Your daily round-up of some of the other stories in the news
Google wants kids to ‘be internet awesome’
Google has launched a new interactive game, Interland, to teach children how to be safe online. Available on all major browsers, players visit four floating islands based on different principles. From learning how to ‘secure your secrets’ on the Tower of Treasure and how to ‘share with care’ on Mindful Mountain to finding out why ‘it’s cool to be kind’ on Kind Kingdom and how not to ‘fall for fake’ on Reality River.
Together with a classroom curriculum and a video series on YouTube, the Be Internet Awesome program was designed alongside digital security experts to encourage children to be ‘smart, positive and kind online’.
Pavni Diwanji, vice president of engineering for kids and families at Google, said, “For kids to really make the most of the web, we need more than just helpful products: We need to provide guidance as they learn to make their own smart decisions online.”
US Intelligence are building AI spies
Much to my disappointment, it turns out that the majority of undercover work doesn’t involve cool gadgets hidden in everyday objects or jumping onto the tops of trains and parachuting off again.
Robert Cardillo, head of the National Geospatial-Intelligence Agency, explained that much of the work carried out involves collecting and analyzing data from satellites around the world. He said, “I will send [my team] to a dark room to look at TV monitors to do national security-essential work … but boy, is it inefficient.”
Foreign Policy reports that Cardillo plans to outsource 75 percent of the work currently performed by US intelligence analysts to robots and has already hired former tech CEO, Anthony Vinci to head up the project.
Though many see this new technology as a threat to their jobs, Cardillo has described the planned automation as a “transforming opportunity for the profession.”
Twitter bug allows tweeting from any account
Researcher Anand Prakash discovered a vulnerability in Twitter’s ad service, Studio. The security hole meant that attackers could send tweets and upload videos to any account as well as delete videos and images from victim’s tweets, reports SC Magazine.
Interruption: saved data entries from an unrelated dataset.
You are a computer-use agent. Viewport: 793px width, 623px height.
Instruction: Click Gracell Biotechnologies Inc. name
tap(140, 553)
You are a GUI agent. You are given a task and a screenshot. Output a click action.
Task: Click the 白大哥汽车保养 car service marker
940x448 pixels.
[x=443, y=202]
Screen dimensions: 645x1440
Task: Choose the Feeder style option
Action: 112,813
Twitter Studio was released in 2016 to simplify the process of publishing videos from a desktop but this is the second wide-ranging bug to be discovered in the tool.
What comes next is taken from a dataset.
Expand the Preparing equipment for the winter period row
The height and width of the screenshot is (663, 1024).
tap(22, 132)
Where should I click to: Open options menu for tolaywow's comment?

Prakash explained in a post, “I started looking out for security loopholes after the launch [of the Studio tool]. All API requests on studio.twitter.com were sending a parameter named “owner_id” which was twitter user id(publicly available and sequential) of the logged in user. Owner_id parameter was missing authorisation checks changing which allowed me to take actions on behalf of other twitter users.”
The bug was patched immediately, Twitter said, and there was no evidence that anyone other than the bug bounty hunter had exploited it.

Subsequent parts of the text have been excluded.